Origin and immunophenotype of aberrant IEL in RCDII patients

► Aberrant intra-epithelial lymphocytes (IELs) are the hallmark of refractory coeliac disease type II RCDII. ► Our data indicates that aberrant IELs in duodenal biopsies of RCDII patients originate from deranged developing precursor T-lymphocytes, while the various populations display heterogeneous TCR gene rearrangements, but all contain high levels of granzyme B. ► Only patients harboring the most mature aberrant IEL population developed an EATL. ► TCR-beta gene rearrangement analysis in addition to phenotypical identification of aberrant IELs could be useful to identify at risk aberrant IEL population. Aberrant intra-epithelial lymphocytes (IELs) are the hallmark of refractory coeliac disease type II RCDII and considered a premalignant cell population from which aggressive enteropathy-associated T cell lymphoma (EATL) can evolve.

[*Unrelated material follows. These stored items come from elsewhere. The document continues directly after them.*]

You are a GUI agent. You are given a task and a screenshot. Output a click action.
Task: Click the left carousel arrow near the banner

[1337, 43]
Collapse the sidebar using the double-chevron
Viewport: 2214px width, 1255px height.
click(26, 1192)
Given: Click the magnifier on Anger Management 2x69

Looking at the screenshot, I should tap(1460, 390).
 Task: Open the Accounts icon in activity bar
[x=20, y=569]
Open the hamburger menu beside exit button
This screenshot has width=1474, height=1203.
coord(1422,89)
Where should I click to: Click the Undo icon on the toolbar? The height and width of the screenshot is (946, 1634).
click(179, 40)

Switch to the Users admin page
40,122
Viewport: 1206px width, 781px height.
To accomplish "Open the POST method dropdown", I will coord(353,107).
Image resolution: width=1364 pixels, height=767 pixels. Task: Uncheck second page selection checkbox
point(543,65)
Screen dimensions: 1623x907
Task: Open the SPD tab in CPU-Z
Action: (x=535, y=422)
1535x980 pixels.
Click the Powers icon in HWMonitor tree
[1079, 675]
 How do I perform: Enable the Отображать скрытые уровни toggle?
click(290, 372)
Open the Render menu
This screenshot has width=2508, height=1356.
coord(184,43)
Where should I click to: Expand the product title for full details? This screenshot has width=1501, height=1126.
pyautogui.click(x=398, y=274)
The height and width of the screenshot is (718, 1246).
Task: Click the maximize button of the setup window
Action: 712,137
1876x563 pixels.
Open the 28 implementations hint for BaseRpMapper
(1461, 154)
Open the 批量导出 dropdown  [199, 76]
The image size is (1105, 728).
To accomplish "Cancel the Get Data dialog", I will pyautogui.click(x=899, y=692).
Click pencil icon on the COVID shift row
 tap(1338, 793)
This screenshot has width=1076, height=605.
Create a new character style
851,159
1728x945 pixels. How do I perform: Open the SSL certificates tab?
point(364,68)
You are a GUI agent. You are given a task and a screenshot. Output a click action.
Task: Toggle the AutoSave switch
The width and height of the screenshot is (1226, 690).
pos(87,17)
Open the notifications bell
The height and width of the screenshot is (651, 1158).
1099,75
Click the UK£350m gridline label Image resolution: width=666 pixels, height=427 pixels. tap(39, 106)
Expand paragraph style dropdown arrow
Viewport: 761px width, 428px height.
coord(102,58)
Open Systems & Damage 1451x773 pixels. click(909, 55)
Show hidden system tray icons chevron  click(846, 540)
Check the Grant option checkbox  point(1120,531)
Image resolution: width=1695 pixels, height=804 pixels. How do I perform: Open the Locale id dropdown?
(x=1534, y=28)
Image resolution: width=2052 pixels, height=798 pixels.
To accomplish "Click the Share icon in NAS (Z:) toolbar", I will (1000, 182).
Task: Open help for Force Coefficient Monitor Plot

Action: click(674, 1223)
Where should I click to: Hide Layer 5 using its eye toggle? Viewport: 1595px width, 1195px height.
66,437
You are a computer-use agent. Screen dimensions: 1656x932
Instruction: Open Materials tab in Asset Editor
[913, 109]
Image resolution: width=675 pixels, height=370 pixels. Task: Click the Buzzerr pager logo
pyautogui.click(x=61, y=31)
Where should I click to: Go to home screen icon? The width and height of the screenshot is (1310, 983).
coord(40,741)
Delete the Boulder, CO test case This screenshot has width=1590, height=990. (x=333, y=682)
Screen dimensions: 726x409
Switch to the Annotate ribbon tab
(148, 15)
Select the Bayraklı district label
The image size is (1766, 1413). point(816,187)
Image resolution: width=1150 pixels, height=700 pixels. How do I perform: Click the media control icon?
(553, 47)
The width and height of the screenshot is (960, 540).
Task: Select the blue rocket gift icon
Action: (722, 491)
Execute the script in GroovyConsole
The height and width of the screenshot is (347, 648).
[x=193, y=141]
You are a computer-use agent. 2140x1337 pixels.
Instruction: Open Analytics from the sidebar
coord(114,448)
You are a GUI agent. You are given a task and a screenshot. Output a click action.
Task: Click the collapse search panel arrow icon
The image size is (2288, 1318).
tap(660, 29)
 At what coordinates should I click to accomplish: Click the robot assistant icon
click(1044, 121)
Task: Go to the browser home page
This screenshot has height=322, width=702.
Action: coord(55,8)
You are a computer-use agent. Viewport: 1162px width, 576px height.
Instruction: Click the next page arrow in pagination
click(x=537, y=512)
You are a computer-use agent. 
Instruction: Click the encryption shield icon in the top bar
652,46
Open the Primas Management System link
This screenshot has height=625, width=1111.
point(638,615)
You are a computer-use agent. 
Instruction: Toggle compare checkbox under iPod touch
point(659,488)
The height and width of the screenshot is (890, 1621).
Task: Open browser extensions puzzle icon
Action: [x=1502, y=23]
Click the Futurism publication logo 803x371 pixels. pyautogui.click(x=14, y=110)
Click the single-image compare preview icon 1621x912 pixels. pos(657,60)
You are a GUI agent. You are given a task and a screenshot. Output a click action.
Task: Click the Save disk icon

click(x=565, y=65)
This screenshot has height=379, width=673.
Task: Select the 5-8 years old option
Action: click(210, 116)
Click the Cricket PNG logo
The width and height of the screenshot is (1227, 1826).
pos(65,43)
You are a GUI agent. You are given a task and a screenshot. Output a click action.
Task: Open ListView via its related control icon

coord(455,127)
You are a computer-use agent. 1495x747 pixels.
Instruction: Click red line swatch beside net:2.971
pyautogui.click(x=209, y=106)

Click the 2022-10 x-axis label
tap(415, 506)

The aim of this study was to gain further insight in the origin and characteristics of aberrant IELs by analysing T-cell receptor (TCR) rearrangements, and by immunophenotypic analysis of aberrant IELs. Duodenal biopsies from 18 RCDII patients and three RCDII cell lines were analysed for the presence of TCR delta, gamma, and beta rearrangements. In addition, IELs isolated from biopsies derived from RCDII patients were phenotypically analysed. Aberrant IELs showed an upregulated expression of granzyme B and decreased expression of PCNA. TCR rearrangements in the aberrant IEL population in biopsies of RCDII patients were heterogenic, which is most likely due to a variation in maturity. Similarly, RCDII cell lines displayed a heterogenic TCR rearrangement pattern. Aberrant IELs originate from deranged immature T lymphocytes and display clear differentiation to a cytotoxic phenotype. Aberrant IELs displayed different stages of maturity between RCDII patients, of which only the patients harbouring the most mature aberrant IEL population developed an EATL.